**The task:** Return the listing in full. Keep every word as it stands.
....
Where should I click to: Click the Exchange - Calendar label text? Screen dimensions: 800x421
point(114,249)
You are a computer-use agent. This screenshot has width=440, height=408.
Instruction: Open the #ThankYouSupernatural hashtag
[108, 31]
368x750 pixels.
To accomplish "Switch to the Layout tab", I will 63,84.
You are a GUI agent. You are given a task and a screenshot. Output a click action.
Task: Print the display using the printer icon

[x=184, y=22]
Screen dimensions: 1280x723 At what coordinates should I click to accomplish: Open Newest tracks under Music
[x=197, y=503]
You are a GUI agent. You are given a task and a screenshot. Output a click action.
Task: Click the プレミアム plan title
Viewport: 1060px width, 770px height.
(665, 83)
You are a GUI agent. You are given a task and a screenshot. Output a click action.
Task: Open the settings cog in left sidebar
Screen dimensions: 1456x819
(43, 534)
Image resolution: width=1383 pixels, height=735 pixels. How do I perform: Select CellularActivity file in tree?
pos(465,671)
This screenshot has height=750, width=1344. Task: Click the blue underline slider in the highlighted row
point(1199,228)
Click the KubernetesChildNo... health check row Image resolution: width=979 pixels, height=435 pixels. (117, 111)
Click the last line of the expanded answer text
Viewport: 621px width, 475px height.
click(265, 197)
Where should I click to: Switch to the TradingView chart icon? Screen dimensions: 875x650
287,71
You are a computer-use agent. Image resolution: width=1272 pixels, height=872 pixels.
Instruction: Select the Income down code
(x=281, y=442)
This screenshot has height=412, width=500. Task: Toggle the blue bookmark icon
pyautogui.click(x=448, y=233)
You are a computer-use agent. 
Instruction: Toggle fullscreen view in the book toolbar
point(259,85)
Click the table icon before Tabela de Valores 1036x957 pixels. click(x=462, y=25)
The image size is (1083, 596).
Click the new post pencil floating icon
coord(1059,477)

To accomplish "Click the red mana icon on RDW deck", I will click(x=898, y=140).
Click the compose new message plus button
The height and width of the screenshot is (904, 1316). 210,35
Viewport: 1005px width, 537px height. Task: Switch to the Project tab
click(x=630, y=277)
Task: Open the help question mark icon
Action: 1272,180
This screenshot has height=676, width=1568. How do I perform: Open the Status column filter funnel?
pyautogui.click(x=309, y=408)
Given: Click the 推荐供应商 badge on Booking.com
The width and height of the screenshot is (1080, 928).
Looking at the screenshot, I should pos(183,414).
....
**Exercise output:**
Where should I click to: Click the Exchange - Calendar label text? Screen dimensions: 800x421
point(114,249)
You are a computer-use agent. This screenshot has width=440, height=408.
Instruction: Open the #ThankYouSupernatural hashtag
[108, 31]
368x750 pixels.
To accomplish "Switch to the Layout tab", I will 63,84.
You are a GUI agent. You are given a task and a screenshot. Output a click action.
Task: Print the display using the printer icon

[x=184, y=22]
Screen dimensions: 1280x723 At what coordinates should I click to accomplish: Open Newest tracks under Music
[x=197, y=503]
You are a GUI agent. You are given a task and a screenshot. Output a click action.
Task: Click the プレミアム plan title
Viewport: 1060px width, 770px height.
(665, 83)
You are a GUI agent. You are given a task and a screenshot. Output a click action.
Task: Open the settings cog in left sidebar
Screen dimensions: 1456x819
(43, 534)
Image resolution: width=1383 pixels, height=735 pixels. How do I perform: Select CellularActivity file in tree?
pos(465,671)
This screenshot has height=750, width=1344. Task: Click the blue underline slider in the highlighted row
point(1199,228)
Click the KubernetesChildNo... health check row Image resolution: width=979 pixels, height=435 pixels. (117, 111)
Click the last line of the expanded answer text
Viewport: 621px width, 475px height.
click(265, 197)
Where should I click to: Switch to the TradingView chart icon? Screen dimensions: 875x650
287,71
You are a computer-use agent. Image resolution: width=1272 pixels, height=872 pixels.
Instruction: Select the Income down code
(x=281, y=442)
This screenshot has height=412, width=500. Task: Toggle the blue bookmark icon
pyautogui.click(x=448, y=233)
You are a computer-use agent. 
Instruction: Toggle fullscreen view in the book toolbar
point(259,85)
Click the table icon before Tabela de Valores 1036x957 pixels. click(x=462, y=25)
The image size is (1083, 596).
Click the new post pencil floating icon
coord(1059,477)

To accomplish "Click the red mana icon on RDW deck", I will click(x=898, y=140).
Click the compose new message plus button
The height and width of the screenshot is (904, 1316). 210,35
Viewport: 1005px width, 537px height. Task: Switch to the Project tab
click(x=630, y=277)
Task: Open the help question mark icon
Action: 1272,180
This screenshot has height=676, width=1568. How do I perform: Open the Status column filter funnel?
pyautogui.click(x=309, y=408)
Given: Click the 推荐供应商 badge on Booking.com
The width and height of the screenshot is (1080, 928).
Looking at the screenshot, I should pos(183,414).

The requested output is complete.